Microsoft uses proprietary URL handlers in Windows 10 and 11 to redirect URLs accessed via system search functions to Edge, deliberately ignoring the user's choice of default browser. In November 2021, a patch was released to frustrate a workaround employed by the third-party tool "EdgeDeflector", with a Microsoft spokesperson stating that search in the Windows shell is an "end-to-end customer experience" that is not designed to be modified. The developer of EdgeDeflector, Daniel Aleksandersen, called this "clearly a user-hostile move that sees Windows compromise its own product usability in order to make it more difficult to use competing products."

In November 2021, Microsoft announced that it would display integrated advertising for the buy now, pay later service Zip Pay in Edge during online purchases eligible for financing via the service, and allow users to link their Microsoft account to expedite registration for the service. Microsoft claims that it "does not collect a fee for connecting users to loan providers." This decision was met with criticism from users and the press, arguing that the feature was added bloat.

=== Controversy ===

Example of a Windows 11 prompt of Microsoft Edge "Recommended settings"

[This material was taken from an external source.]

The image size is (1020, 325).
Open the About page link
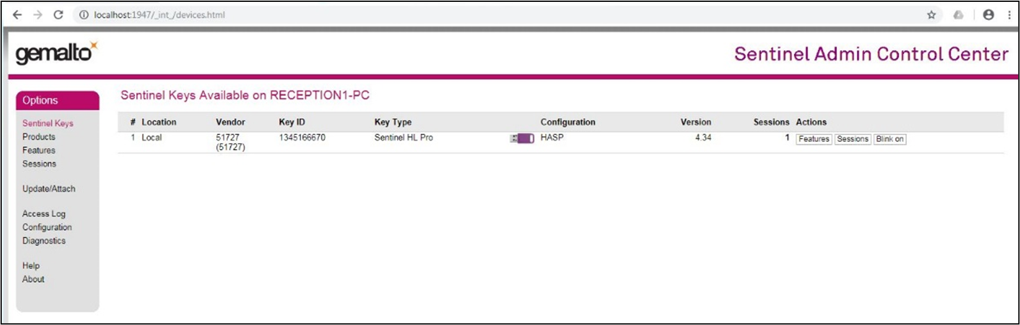click(33, 279)
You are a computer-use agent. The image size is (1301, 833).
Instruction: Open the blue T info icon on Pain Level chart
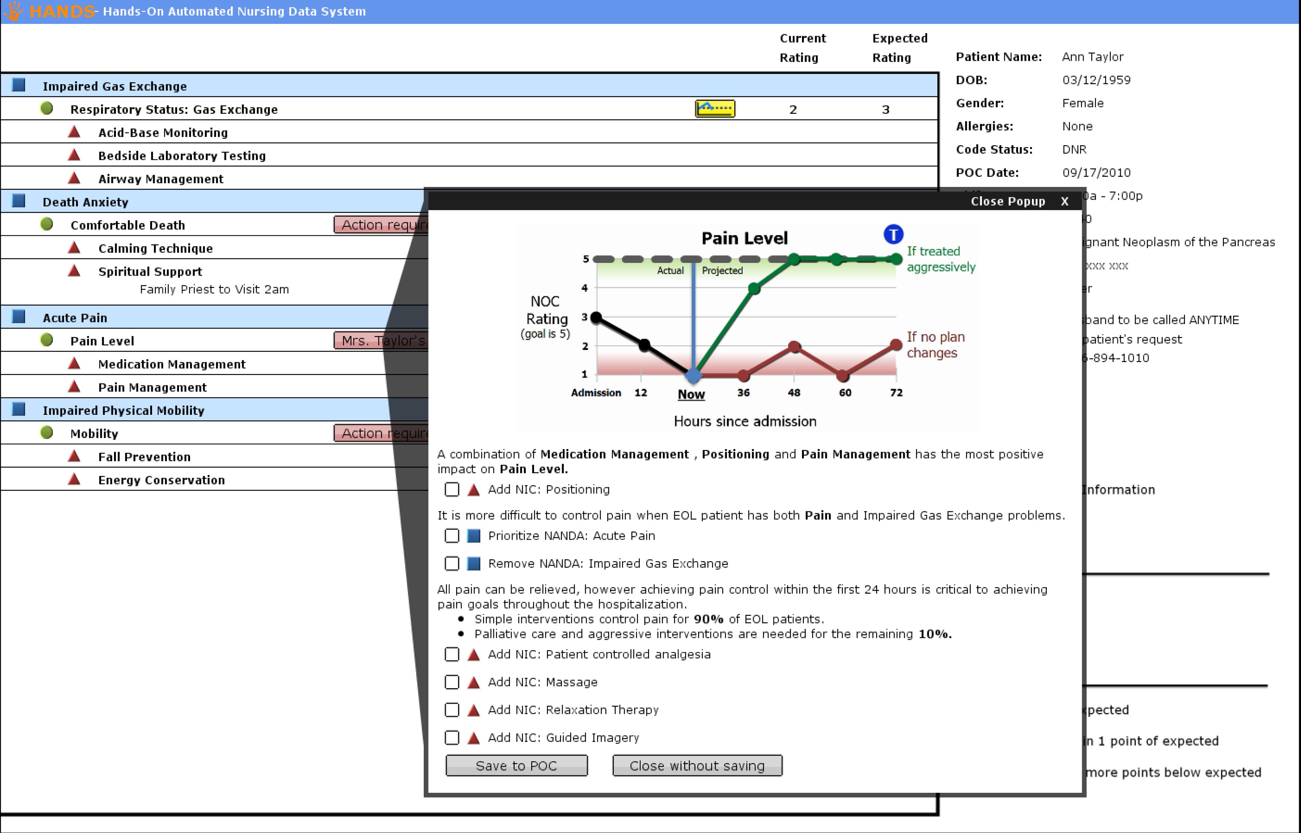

In December 2021, Microsoft began testing the display of in-browser prompts on the Google Chrome website to discourage downloading the browser. Similar prompts intended to discourage Google Chrome downloads also appear when searching for "Chrome" or "browser" on Microsoft Bing search engine. In February 2023, users reported seeing large banner advertisements for Microsoft Edge on the Chrome download page, a move that was criticized for deceptively altering part of Google's official website. In October 2023, Microsoft began testing the display of a sidebar containing a survey related to Chrome when the browser is downloaded.

In January 2026, canary builds of Microsoft Edge suggested that Microsoft was preparing to similarly discourage downloads of ChatGPT Atlas when it was made available on Windows.